Mobilisation générale pour l’automobile française !

Marc Ferracci(38)

Après un lent déclassement, l’automobile française fonce vers un déclin accéléré. Sa balance commerciale cumule 130 milliards d’euros de déficit depuis 2019, contre des excédents il y a 20 ans. Cette année, nos ventes égaleront celles de 1973 et la production celle de 1960. Ce bond en arrière, dont on peut tout craindre, pose un risque systémique immédiat. L’Allemagne et l’Italie viennent de prendre des initiatives claires pour sauver leur « auto », pendant que la France risque de s’enfoncer dans une sorte d’auto-dissolution.

Face à un mur d’urgences, agissons plus fort et plus vite !

Parlementaires, gardiens de l’intérêt public, mobilisez-vous : le renoncement à ce pilier culturel saperait une part vitale de notre pacte social. L’automobile emploie 14 millions de salariés en Europe, dont un million en France. Perdre encore 75.000 emplois* d’ici 5 ans n’est pas une fatalité mais un défi.
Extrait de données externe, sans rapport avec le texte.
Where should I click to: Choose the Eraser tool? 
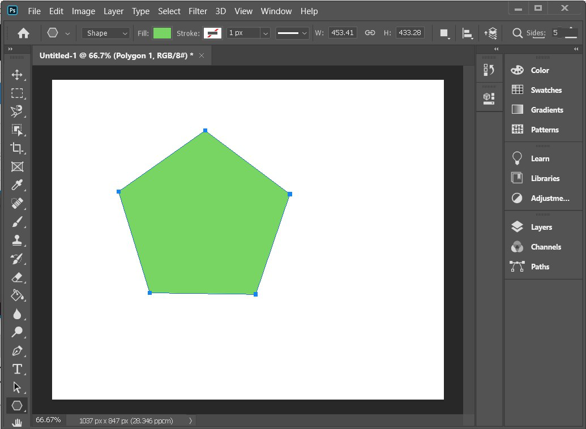pyautogui.click(x=17, y=277)
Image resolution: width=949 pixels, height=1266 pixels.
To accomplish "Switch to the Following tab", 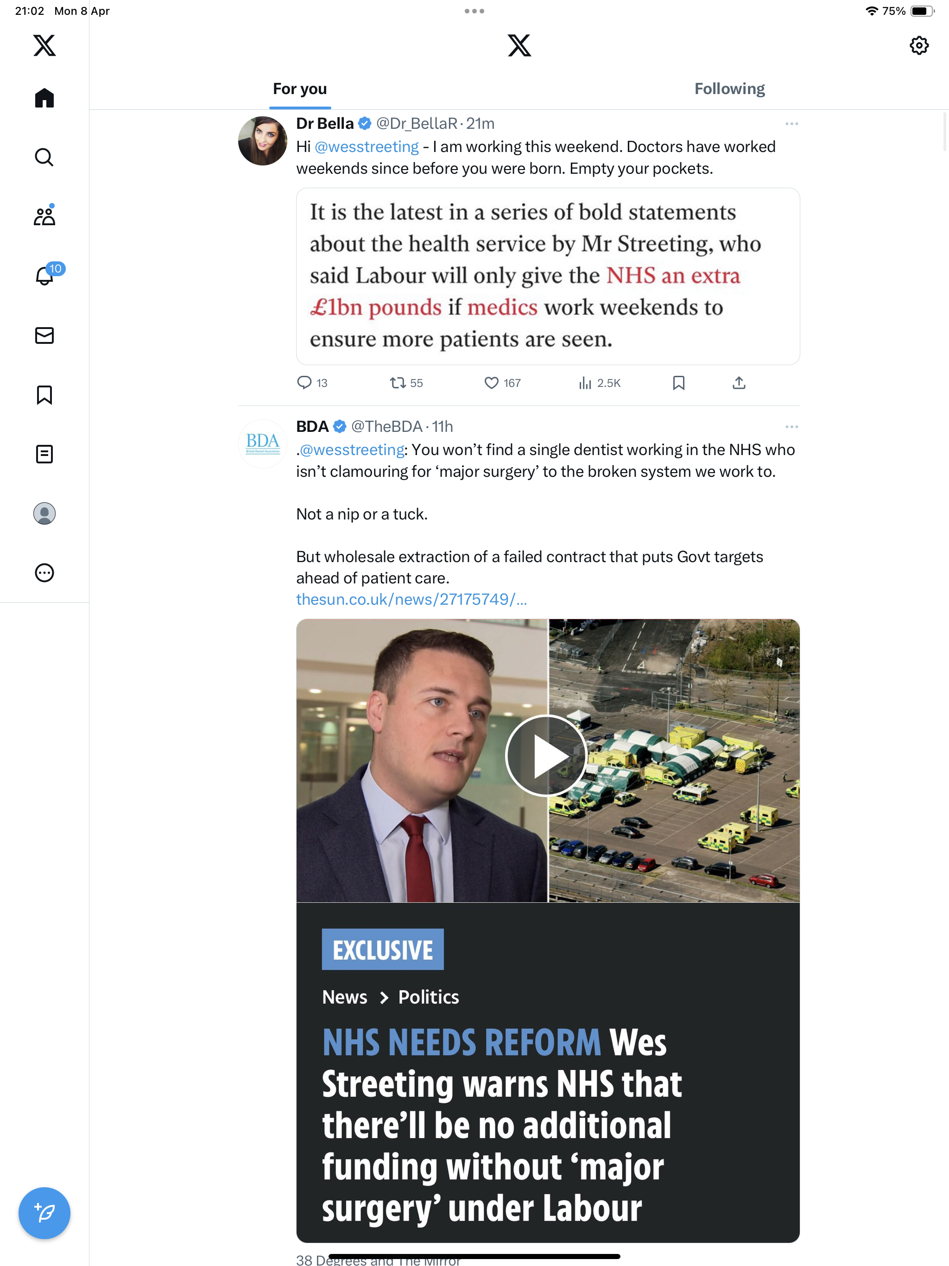I will pos(729,89).
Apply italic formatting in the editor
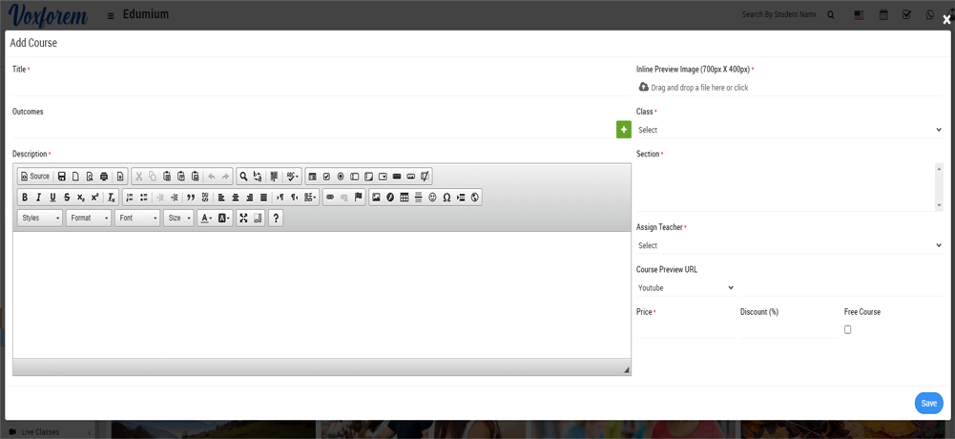955x439 pixels. click(x=38, y=198)
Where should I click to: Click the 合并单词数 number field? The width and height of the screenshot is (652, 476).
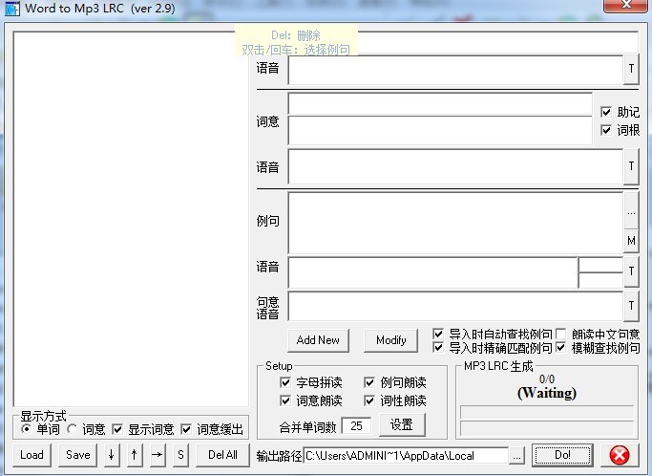[358, 425]
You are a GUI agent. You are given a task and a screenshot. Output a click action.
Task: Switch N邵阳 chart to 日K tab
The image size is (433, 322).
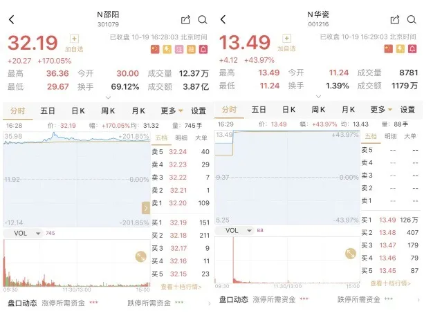(x=78, y=111)
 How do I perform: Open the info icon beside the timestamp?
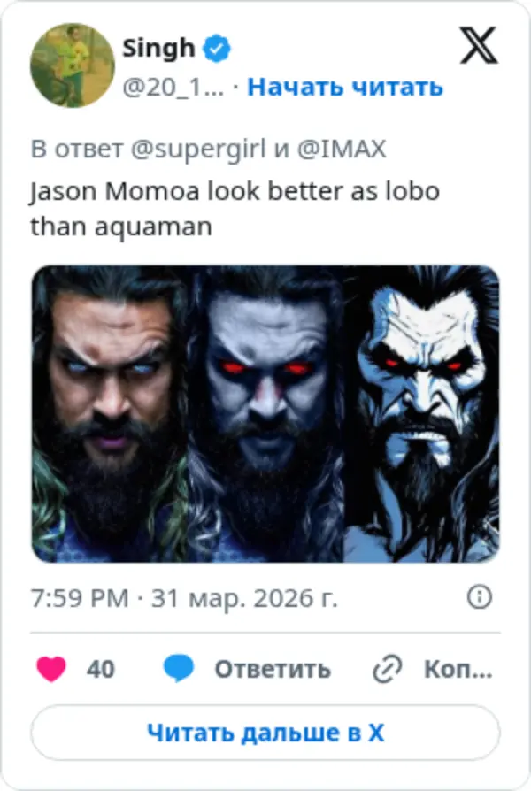pyautogui.click(x=479, y=597)
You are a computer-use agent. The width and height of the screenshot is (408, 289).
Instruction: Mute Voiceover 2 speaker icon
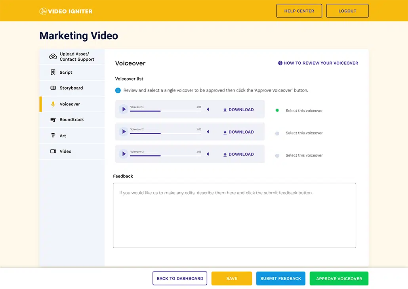click(208, 132)
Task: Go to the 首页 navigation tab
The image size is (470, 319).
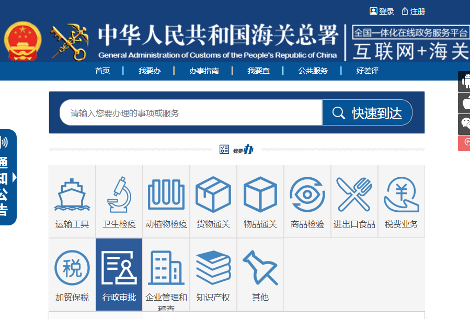Action: point(102,71)
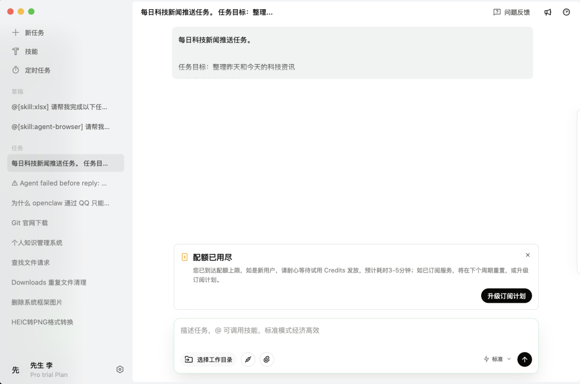The image size is (580, 384).
Task: Click the paperclip attachment icon
Action: pyautogui.click(x=267, y=359)
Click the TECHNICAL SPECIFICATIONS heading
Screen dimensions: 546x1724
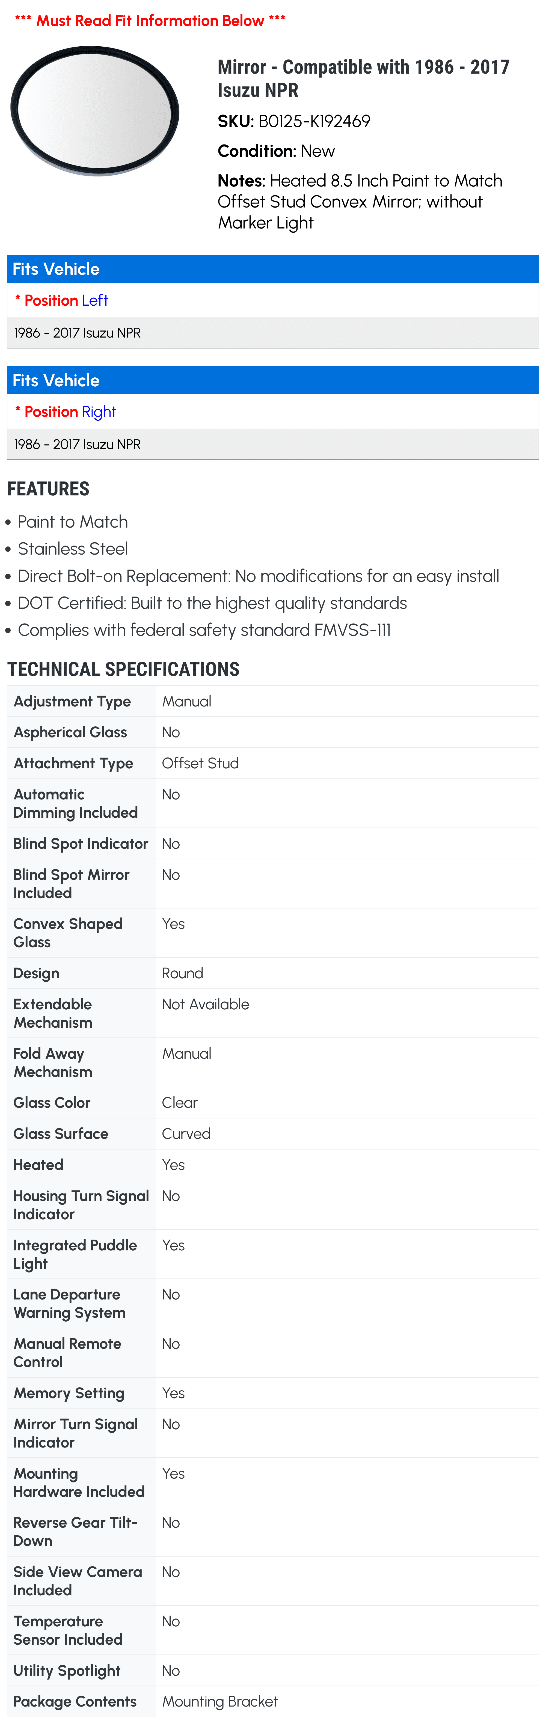pos(123,669)
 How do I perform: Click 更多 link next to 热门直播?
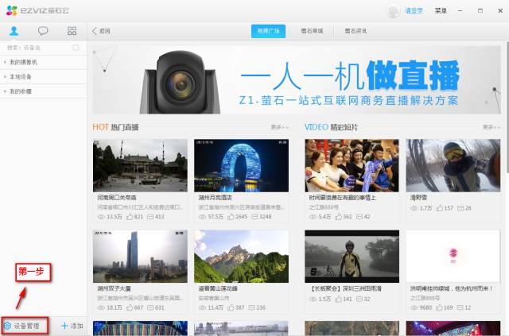279,126
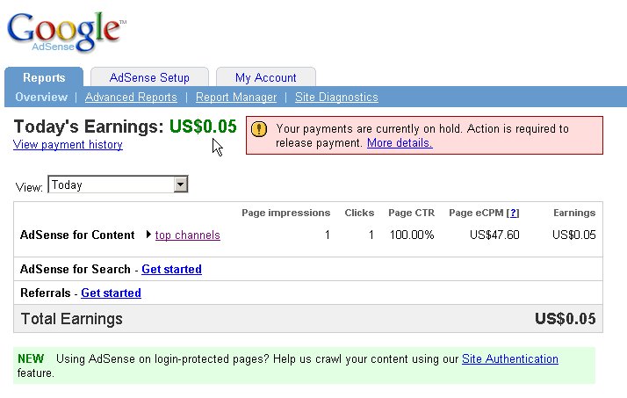Image resolution: width=627 pixels, height=398 pixels.
Task: Open the View date range dropdown
Action: pyautogui.click(x=181, y=185)
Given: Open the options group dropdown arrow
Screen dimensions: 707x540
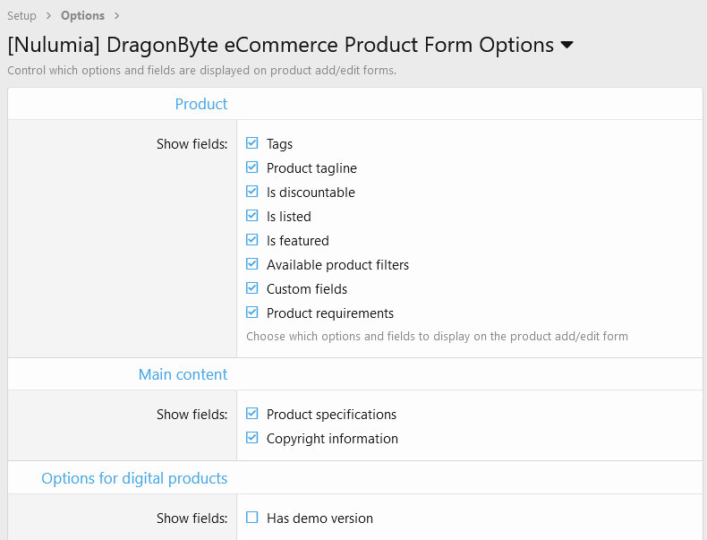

Réveillons-nous ! Berceau des R5 et de tant d’innovations, nous sommes une nation automobile. Rebondissons à partir de nos atouts dans les domaines clefs de la mobilité du futur !

Affaiblie, contestée, la filière peine à se réinventer. Les convulsions géopolitiques aggravent notre manque de discernement dans un monde fragmenté par les droits de douane. En une génération, les barycentres ont migré vers l’Est, les batteries, les algorithmes et les infrastructures.

Nos rivaux, compétiteurs de premier plan, sont de plain-pied dans ce nouveau siècle d’un univers de la mobilité en pleine expansion. Ils ont préparé de longue date leur domination – ce que nous n’avons pas fait en dépit des avertissements du rapport Draghi.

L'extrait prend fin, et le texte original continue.